NOT THERE YET PACKERS LOSE NFC CHAMPIONSHIP Jerry Gilbert
One day after the Green Bay Packers came within one under thrown pass of winning the NFC Championship, I am over the shock and gloom, and objectivity has almost returned.
The comparison to the victorious New York Giants exposes the limitations of the Packer team. The Giants featured three veteran playmakers on offense and many on defense. They managed a balanced offensive attack while Green Bay was limited, by a combination of defense and weather, to short and intermediate passes. Ultimately, Eli Manning, Plaxico Burris and Amani Toomer made enough plays to beat the Packers. The Packer offense was one play or one defensive stop short of finishing the job.
In general, the Packer defense played pretty well except for untimely penalties. They mostly controlled the run, and on occasion pressured the passer. Manning completed some passes that no cornerback could have stopped. Those passes need to be tipped at the line, or the quarterback needs to be too hurried to make a good throw. The touchdown run by Ahmad Bradshaw, which was nullified by a borderline holding call, is another concern. The Packer defense was not quite up to the challenge.

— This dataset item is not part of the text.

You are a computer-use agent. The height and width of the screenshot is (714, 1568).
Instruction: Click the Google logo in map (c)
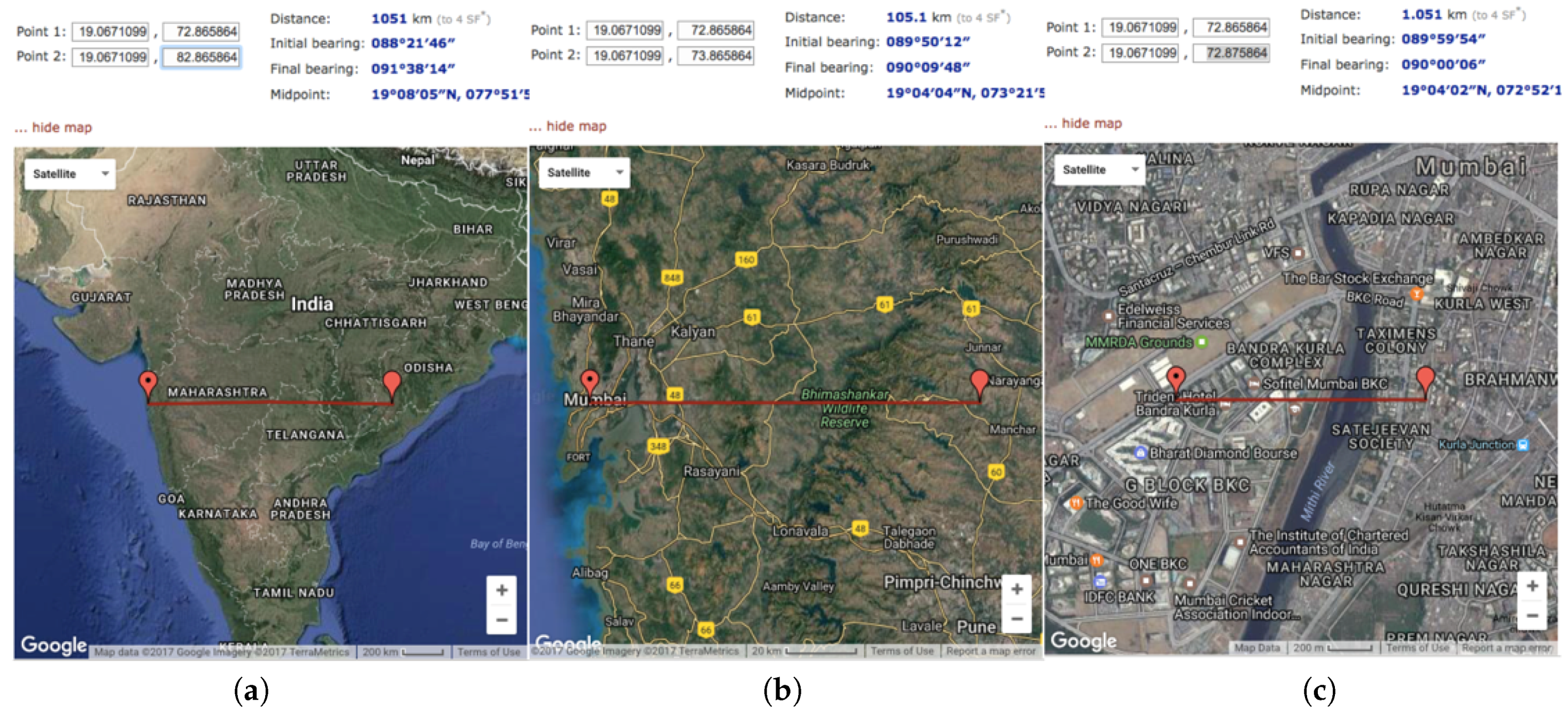point(1083,640)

Special teams were another mixed bag. There were two fine returns, but the coverage team was only fair. The Giants also had a couple of successful g runbacks. Mason Crosby was solid when called upon, but Punter John Ryan, who learned to kick in Canada, had nothing to offer in the frigid conditions. A net win on special teams could have made the difference.
In the big picture, this team is similar to the Green Bay teams of the early nineties, which would do well in the regular season and then lose to a superior Dallas Cowboy team at some point in the playoffs. That team got over the hump as young players matured, and a few veterans, such as Keith Jackson and Desmond Howard, were added. The Packers deserve to be on the same playing field with the best in the NFL, but there are not enough reliable playmakers to win every game.
For all his accomplishments, Bret Favre is part of the problem. It is worth remembering that Desmond Howard, not Favre, was the MVP of the Super Bowl victory over the Patriots . Even then, Favre did not do it alone. For every 4th quarter winning drive, there have been two or three that end in an interception. On Sunday, had either intercepted pass been thrown where it needed to be, the outcome could have been different. The weather was below zero, and the ball was slippery, but those were the cards on the table. The Packer quarterback did not execute.
The offense has other issues. Tailback Ryan Grant is a very inexperienced player who will get better as a runner and, hopefully, much better as a receiver. The attempted screen passes against New York were brutal. Wide receiver Greg Jennings is also very young. Giant veteran Amani Toomer, though past his peak as receiver, was much more of a factor in the game. As to the offensive line, while you cannot say enough about Mark Tauscher, the other four could have played better, as evidenced by the lack of holes for running backs and pressure on Number 4. Tauscher has shut out a Pro Bowl pass rusher for two consecutive weeks.
Turning to the defense, it is not ready to show up for sixty minutes. The unit has no answer for big athletic receivers. Drafting a cornerback who can match up against this type of player could be a priority. At safety, Nick Collins seems to be disappearing, except for a stupid penalty here and there, just as Atari Bigby is showing up. Tall rookie safety Aaron Rouse could be part of the answer in future seasons. At linebacker, Brady Poppinga was a monster in the first quarter and then disappeared. We are waiting, with some optimism, for A.J. Hawk to become a difference maker. He is still a very young man. It would be a good idea to seek a veteran playmaker to supplement this group. A proven cover backer or blitzer could provide a big play in certain situations, perhaps enough to win a game.
I am optimistic about the future for the Green Bay special teams. Coach Mike Stock seems to be a good teacher, and General Manger Ted Thomson has stocked the team with athletes who enjoy special teams. The special team won the opener against Philadelphia and contributed to other victories. With experience, coach Stock could make them a dominant unit. The Kickers are also very young and could become much better. You have to like the tackling ability of Mason Crosby, and expect that he could be a weapon with the on sidekick.
A Packer Fan cannot help regretting what might have been. On the other hand, 14-4 is a pretty good record for a team that came into the season with huge questions in every facet of the team. Who would run the ball? Who would catch it? Could the defense prevent big plays? Remaining unanswered is the question of winning in bad weather. One would hope that as the team matures, they would improve in that category. All in all, however, I am pretty happy with the 2007 season, and anxious to see what happens in the off season.